To the Consultative Assembly France’s suave Finance Minister René Pleven offered a proposal as deceptively harmless as a Teller mine: a capital tax to be levied on all fortunes exceeding 100,000 francs. Minister Pleven called it a “tax of national solidarity . . . consecrated to financing reconstruction.” The rate would be 3% to 20%. Householders would be allowed 200,000 francs exemption. Payments would be made in four years, but immediate payment would earn a 4% discount.

The Pleven proposal was, in effect, a supplementary income tax. But if it became law, which seemed likely, it would establish a principle* which might well ring the tocsin for French capitalism.
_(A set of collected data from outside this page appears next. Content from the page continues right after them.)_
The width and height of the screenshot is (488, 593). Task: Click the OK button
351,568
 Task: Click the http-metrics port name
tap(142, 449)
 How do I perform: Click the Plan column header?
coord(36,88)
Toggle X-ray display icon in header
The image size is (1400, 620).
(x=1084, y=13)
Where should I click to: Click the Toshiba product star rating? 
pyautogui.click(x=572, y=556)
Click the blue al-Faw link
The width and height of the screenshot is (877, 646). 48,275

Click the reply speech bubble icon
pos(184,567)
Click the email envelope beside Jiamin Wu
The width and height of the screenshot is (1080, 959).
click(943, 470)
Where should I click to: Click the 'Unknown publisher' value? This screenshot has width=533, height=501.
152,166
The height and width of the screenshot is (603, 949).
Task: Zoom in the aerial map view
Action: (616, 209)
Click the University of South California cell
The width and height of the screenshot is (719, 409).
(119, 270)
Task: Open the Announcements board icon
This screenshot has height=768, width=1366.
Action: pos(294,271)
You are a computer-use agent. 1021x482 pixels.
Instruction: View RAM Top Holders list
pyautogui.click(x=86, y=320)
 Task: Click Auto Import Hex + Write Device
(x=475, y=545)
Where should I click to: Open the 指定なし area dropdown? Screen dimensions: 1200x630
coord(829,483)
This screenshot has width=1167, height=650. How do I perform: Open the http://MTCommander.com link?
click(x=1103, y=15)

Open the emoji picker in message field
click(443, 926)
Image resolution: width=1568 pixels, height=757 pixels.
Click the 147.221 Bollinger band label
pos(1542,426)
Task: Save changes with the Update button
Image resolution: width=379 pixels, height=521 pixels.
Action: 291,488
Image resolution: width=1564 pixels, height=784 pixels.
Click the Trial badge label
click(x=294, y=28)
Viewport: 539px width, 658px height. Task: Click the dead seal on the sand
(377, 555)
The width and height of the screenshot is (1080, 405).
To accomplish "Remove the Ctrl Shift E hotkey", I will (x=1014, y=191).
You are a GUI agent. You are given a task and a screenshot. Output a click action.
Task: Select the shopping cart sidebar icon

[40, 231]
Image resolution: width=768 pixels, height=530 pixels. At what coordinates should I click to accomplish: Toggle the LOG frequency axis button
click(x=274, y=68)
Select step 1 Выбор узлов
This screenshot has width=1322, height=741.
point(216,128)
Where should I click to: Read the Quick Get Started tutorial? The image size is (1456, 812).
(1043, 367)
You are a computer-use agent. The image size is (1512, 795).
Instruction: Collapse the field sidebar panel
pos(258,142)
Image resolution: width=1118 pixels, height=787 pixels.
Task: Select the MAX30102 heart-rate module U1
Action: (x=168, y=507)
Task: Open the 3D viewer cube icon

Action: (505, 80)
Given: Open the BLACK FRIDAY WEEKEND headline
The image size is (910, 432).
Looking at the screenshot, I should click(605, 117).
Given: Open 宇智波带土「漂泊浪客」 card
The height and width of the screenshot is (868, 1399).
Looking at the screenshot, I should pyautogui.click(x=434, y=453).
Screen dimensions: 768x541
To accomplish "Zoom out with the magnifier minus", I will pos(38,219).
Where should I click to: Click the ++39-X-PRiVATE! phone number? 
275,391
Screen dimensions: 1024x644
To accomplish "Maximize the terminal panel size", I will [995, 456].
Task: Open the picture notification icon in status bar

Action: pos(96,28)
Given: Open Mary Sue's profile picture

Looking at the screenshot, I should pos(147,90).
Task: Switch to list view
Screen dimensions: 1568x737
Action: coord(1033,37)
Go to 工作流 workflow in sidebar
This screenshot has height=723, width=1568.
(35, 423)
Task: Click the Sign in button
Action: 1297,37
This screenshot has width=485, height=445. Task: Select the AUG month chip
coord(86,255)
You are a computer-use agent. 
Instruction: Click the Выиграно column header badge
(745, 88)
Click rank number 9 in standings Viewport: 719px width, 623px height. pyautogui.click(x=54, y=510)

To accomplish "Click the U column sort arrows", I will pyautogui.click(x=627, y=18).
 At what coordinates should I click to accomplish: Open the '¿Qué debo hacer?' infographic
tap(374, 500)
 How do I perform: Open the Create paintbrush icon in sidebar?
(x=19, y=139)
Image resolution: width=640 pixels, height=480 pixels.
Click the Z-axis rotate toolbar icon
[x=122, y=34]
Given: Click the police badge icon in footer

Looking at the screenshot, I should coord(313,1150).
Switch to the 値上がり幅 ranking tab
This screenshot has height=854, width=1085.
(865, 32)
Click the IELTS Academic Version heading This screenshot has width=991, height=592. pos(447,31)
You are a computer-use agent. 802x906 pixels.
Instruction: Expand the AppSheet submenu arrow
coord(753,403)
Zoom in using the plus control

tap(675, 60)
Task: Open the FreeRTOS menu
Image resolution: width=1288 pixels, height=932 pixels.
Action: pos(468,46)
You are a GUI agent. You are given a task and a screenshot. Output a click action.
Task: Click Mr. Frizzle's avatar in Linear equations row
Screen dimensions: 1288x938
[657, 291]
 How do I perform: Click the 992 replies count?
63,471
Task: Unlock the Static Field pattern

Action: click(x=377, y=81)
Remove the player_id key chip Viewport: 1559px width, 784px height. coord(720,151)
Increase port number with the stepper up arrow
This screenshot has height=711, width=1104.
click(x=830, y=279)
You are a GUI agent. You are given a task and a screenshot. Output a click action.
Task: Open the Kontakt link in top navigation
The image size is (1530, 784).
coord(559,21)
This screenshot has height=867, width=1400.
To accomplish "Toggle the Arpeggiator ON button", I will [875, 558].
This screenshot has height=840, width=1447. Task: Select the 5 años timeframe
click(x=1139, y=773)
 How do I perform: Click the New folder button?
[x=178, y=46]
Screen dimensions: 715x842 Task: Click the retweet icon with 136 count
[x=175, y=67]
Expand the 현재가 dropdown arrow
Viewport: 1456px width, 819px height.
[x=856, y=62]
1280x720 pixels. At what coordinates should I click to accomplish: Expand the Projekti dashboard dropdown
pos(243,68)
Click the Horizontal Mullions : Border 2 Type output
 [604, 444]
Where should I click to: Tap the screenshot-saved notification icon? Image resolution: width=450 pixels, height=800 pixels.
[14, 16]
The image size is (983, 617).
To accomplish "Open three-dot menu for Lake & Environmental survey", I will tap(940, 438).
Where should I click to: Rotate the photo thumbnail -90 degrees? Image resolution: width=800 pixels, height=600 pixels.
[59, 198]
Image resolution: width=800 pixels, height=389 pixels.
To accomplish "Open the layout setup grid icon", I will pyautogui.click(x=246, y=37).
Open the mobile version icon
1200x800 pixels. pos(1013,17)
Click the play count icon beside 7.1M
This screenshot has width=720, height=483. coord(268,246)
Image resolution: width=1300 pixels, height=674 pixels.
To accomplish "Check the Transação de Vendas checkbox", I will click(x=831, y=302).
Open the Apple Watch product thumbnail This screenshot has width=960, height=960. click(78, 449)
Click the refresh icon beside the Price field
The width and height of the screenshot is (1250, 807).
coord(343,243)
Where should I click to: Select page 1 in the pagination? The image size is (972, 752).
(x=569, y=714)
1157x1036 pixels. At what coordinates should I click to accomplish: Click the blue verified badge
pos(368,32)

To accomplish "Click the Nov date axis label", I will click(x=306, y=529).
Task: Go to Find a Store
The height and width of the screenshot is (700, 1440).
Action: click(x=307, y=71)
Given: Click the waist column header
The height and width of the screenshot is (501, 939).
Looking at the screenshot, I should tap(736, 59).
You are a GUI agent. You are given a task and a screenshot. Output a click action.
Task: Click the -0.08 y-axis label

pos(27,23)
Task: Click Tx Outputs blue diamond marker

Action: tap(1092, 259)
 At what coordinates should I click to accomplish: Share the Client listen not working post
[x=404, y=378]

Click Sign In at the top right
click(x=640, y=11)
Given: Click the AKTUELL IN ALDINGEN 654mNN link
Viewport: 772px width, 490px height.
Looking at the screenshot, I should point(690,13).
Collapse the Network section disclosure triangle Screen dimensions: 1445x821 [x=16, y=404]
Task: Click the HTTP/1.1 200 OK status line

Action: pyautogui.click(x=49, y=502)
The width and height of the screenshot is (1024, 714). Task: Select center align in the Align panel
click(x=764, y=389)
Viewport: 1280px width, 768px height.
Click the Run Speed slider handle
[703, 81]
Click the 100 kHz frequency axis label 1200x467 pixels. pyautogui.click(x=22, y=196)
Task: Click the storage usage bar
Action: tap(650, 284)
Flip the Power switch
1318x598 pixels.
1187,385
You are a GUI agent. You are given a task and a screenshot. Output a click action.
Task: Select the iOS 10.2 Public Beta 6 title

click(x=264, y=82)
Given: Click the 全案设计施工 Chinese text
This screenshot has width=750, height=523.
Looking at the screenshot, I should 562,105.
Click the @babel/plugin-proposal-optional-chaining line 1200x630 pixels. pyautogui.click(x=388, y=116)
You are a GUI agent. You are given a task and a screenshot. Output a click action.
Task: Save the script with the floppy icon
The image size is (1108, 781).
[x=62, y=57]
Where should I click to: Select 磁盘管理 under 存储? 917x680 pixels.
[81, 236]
Minister Pleven also asked for a 3% to 20% tax on increment of wealth during the war (a “moral” necessity aimed at collaborationist profits). He calculated his two measures would yield revenues of 130 billion francs. He based his figures on a Government census of fortunes, in itself a radical departure from French financial tradition. Hitherto a passionate anonymity has shrouded the wealth of individual Frenchmen. The Government, said Minister Pleven, had discovered that France had 1,300 billion francs of national wealth in liquid form. His levies on wealth would siphon off 10% of this liquidity.

To French right-wingers the percentage seemed excessive. Cried conservative assemblymen: the proposed taxes would kill private enterprise and the incentive to save. Sneered Socialist Jules Moch: the proposed taxes were “too timid and too late.” Growled Communist boss Jacques JDuclos: Minister Pleven was “toadying to the money interests.”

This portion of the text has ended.